As described above, the ice production control circuit according to the present invention has a problem that the conventional ice production control circuit has, namely, since the ice is regenerated in the state where the ice is almost consumed after the maximum amount of ice is generated, It is a useful design that solves the shortcomings that could not be supplied continuously so that the required amount of ice is always produced in the tank so that it is possible to supply a large amount of cold drink at a time or to supply continuously.
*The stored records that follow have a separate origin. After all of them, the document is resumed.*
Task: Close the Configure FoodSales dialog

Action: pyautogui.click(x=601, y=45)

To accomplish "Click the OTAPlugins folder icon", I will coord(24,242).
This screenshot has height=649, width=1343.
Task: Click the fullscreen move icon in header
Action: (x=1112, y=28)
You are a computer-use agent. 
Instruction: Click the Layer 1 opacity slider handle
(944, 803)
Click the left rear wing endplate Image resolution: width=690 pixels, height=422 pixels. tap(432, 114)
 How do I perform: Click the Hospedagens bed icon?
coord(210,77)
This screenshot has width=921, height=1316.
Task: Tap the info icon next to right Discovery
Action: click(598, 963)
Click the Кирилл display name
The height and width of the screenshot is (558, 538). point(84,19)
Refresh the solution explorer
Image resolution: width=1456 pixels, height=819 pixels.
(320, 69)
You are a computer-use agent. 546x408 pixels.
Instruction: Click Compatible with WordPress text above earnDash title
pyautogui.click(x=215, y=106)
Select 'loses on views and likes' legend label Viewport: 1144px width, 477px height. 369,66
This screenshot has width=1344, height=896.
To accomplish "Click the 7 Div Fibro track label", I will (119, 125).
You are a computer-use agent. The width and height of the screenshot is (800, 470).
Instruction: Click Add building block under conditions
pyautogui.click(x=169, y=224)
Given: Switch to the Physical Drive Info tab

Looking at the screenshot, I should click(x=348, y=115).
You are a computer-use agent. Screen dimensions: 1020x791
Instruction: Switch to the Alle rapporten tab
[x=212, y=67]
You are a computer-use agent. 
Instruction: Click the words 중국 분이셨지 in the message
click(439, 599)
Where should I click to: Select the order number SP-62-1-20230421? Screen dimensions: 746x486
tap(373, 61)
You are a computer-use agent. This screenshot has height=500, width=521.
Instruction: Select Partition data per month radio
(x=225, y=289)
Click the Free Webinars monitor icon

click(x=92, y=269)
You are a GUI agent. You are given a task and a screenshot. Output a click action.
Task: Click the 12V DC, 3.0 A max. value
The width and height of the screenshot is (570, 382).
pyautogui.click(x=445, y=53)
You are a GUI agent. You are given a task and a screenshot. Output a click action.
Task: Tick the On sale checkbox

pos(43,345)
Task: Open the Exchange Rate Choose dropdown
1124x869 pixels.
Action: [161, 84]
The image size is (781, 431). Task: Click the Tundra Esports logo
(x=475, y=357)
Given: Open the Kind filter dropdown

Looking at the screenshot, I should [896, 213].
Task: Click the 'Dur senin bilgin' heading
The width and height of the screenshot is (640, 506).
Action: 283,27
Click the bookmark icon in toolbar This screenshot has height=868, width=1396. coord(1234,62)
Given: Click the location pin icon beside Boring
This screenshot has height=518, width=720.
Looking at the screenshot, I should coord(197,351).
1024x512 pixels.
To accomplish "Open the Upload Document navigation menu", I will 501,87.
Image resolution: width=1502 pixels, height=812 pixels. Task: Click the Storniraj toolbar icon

As described in detail above, the ice generation control circuit according to the present invention has a problem that the ice generation control circuit of the conventional cold beverage vending machine has, i.e., after the ice is almost consumed after the maximum amount of ice is generated, Not only could it not supply a large amount of cold drink at the same time because it was regenerated, but it also solved the drawback that it took a long time to reduce and regenerate the produced ice to reach between the water level and the ice sensor rods (S ₃ ). There is an advantage in that it is possible to continuously supply a cold drink by maintaining a certain amount of ice at all times.

Claims (3)

The water level and the ice detection rod (S ₁ ) (S ₂ ) connected to the power source (T ₁ ) (T ₂ ), respectively, are sequentially arranged along the direction of ice generation, and the water level and the ice detection rod (S ₂ ) and Water level and ice detection unit (1) in which the water level and ice detection rods (S ₃ ) are accessible, and the water level and ice detection rods (S ₁ ) (S ₂ ) (S ₃ ) in the water level and ice detection unit (1) ) transistor (Q ₇ of the voltage to be applied according to the resistance value that changes between a Schmitt trigger circuit (2) and the amplifier unit (3)) (Q ₈₎ (comparison voltage and the power input is determined and through the Q ₈₎ ( T ₃ ) (T ₄ ) receives a reference voltage of a constant voltage value inputted through the rectifier 4 and the constant voltage circuit unit 5, and compares the predetermined signal with the amplified unit and the relay control circuit unit 7. from the differential amplifier (OPAMP) and a differential amplifier (OP aMP) to be supplied to Tran register (Q ₃₎ (Q ₄₎ it is activated in accordance with signals applied via the Above, and ice detection rod (S ₂₎ and the lead relay (LY ₁₎ and the differential amplifier Tran register (Q ₃₎ (Q ₄₎ from (OP AMP) for connecting the _{(S 3) (Q 5)} (Q lead according to the signals applied via ₆₎ relay (LY ₁₎ and the simultaneous operation of the ice generating control of the vending machine and cold drinks, characterized in that consisting of a DC relay (LY ₂₎ that drives the condenser to generate the ice Circuit. According to claim 1, wherein the three water level and the ice sensor rods (S ₁ ) (S ₂ ) (S ₃ ) are arranged in the same order as (S ₂ ) (S ₃ ) (S ₁ ) toward the ice making direction Ice generation of the cold beverage vending machine, characterized in that the water level and the ice detection rods (S ₂ ) and (S ₃ ) are configured to be connected by a switch (SW) operated by the lead relay (LY ₁ ). Control circuit. The variable resistance of claim 1, wherein the variable resistance determines the amount of ice that can be kept constant in the tank at all times in response to the resistance detected by the water level and the ice sensing rods S ₁ , S ₂ , and S ₃ . R ₂₅ ) ice production control circuit of the cold beverage vending machine, characterized in that connected to the emitter of the transistor (Q ₈ ) of the ismit trigger circuit portion (2).